The NARDL results for the pollution model show that a partial sum of positive change in economic freedom has a positive impact on emissions in both the short- and long-runs. A 1% increase in the positive component of economic freedom escalates pollution about 9.12% and 9.91% in the short- and long-runs, respectively. Contrary to this, a partial sum of negative change has no significant effect in the short-run and has a negative impact in the long-run. A 1% increase in the negative component of economic freedom mitigates pollution by about 5.98%. Thus, economic freedom supports economic activities that, in turn, escalate emissions in the atmosphere. It can be concluded that economic freedom needs to be complemented with government intervention to manage environmental quality.

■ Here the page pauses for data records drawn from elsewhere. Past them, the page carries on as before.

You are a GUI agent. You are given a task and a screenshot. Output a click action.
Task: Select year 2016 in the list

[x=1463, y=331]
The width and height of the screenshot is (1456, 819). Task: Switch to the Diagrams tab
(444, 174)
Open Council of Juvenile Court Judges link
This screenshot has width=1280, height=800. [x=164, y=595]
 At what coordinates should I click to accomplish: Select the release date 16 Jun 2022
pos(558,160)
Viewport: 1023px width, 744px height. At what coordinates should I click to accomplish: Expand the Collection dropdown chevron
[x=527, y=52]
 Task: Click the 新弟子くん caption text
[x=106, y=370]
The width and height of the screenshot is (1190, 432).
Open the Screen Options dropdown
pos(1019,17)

Thus, government regulation may control and guide more economic development to prevent environmental pollution.

This research has a certain limitation: first, this study mainly focused on linear and nonlinear dynamic effects of economic freedom on economic growth and pollution ignoring the effects of different forms of economic freedom. Second, this study did not control other relevant growth determinants such as capital formation, population growth, trade, and human capital. Third, this study did not control other pollution determinants such as energy consumption, urbanization, and affluence. Future research can spread this work in the neoclassical growth model framework. Besides, future studies can extend this work in the extended environmental Kuznets curve framework.